その優しさが手放せない
真夜中に、沖田が俺の室に来る。当たり前のように俺の布団に潜り込んで、「ねぇ三木君」と言って綺麗に笑った。「何だよ」
「もう寝ちゃうの?」
こいつは……
「何言ってんだ、明日お前の隊は朝の巡察だろ?」
「そうだけど、三木君が手加減してくれれば済む話でしょ」
「煽っておいて、何だよそのわがままな要望は」
「煽ったつもりなんてないんだけど?」
こんな時間、こんな場所で、こんな顔を見せて煽ってるつもりがない? ふざけてんのか、こいつは。

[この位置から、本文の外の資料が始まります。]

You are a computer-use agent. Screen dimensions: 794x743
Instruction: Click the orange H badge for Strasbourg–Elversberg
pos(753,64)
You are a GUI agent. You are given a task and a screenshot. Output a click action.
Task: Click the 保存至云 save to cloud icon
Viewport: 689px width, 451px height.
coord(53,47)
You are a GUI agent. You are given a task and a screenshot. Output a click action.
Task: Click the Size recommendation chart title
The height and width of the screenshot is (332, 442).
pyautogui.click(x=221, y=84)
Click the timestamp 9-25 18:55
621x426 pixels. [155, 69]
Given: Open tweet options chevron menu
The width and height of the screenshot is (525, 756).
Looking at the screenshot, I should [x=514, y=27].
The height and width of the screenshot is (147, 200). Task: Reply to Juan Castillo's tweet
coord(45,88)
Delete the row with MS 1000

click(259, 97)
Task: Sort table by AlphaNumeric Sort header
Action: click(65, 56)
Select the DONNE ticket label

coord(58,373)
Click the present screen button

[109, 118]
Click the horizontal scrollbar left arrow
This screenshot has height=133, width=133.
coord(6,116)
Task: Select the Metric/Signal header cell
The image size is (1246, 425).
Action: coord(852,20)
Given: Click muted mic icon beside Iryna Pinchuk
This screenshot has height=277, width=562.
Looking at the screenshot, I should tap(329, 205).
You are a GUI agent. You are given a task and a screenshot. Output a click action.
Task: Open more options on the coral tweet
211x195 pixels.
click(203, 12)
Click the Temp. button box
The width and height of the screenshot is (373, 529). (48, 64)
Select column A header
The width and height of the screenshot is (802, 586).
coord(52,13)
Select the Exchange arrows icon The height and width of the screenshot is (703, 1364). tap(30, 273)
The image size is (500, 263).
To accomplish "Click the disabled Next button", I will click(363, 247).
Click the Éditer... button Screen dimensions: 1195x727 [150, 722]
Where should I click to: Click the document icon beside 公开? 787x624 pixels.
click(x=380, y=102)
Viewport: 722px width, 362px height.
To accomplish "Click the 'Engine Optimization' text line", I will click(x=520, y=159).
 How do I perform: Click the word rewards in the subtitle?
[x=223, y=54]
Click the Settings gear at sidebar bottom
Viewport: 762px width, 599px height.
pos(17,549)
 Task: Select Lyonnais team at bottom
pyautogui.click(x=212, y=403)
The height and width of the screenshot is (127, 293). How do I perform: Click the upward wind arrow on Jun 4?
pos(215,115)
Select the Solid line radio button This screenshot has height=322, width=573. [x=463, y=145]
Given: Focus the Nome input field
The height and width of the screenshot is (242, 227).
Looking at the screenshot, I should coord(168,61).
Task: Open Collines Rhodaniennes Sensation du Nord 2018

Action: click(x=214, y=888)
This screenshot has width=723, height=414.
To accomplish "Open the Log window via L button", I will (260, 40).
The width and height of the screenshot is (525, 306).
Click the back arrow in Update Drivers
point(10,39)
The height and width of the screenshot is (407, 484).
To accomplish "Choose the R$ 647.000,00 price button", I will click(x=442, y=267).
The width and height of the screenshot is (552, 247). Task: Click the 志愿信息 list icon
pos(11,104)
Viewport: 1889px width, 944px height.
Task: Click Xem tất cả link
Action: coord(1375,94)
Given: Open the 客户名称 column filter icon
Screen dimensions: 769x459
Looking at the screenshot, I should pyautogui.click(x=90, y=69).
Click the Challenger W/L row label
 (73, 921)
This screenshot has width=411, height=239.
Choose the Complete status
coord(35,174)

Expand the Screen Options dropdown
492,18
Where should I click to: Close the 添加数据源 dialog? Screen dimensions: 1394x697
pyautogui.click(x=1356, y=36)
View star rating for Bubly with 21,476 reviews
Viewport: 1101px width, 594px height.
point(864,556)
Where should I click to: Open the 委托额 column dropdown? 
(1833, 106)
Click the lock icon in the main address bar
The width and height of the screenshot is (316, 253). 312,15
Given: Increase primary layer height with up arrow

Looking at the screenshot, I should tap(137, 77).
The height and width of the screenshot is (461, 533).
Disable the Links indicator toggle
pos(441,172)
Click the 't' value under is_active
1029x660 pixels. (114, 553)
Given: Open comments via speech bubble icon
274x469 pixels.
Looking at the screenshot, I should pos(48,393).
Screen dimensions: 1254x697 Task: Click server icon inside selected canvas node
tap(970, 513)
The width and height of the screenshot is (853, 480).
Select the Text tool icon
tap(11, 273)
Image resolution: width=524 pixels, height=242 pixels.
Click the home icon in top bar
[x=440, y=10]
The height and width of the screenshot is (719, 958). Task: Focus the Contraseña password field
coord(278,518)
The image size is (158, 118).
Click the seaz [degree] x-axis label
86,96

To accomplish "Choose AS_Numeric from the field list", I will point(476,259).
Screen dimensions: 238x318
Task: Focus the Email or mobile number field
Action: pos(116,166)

小さな苛立ちは、沖田が少し細めただけの目に呆気なく飲み込まれた。
「手加減するなんて、約束した覚えはねぇからな」
言いながら、沖田の帯に手を掛ける。
簡単に解けたそれを引き抜いて、口付けるために顔を寄せた。
「そんなこと言って、どうせ三木君は……」
それだけ言って、沖田の方から唇を合わせてくる。
俺が、何だってんだ? 沖田は続きの言葉を言わずに俺の背中に腕を回す。
いや、予想はついている。
何を言ったって、どうせ俺は沖田になるべく負担が掛からないようにしてしまうんだ。沖田はそれに気づいていて、平然と煽ってくる。勝手な奴だ。
くそっ、明日の朝足腰立たなくなるくらいにしてやろうか。
だけど沖田の予想通り、どうせ俺はそう思ったところで実行なんて出来ないんだ。
悔し紛れにきつめにした口付けは、沖田の息苦しそうな表情で罪悪感に変わった。顔を離せば、沖田は夜に似つかわしくないほど綺麗に笑う。
「ほら、優しいんだから」
そんなことねぇよと言いたかったけれど、再び沖田からしてきた口付けのせいで、反論は出来なかった。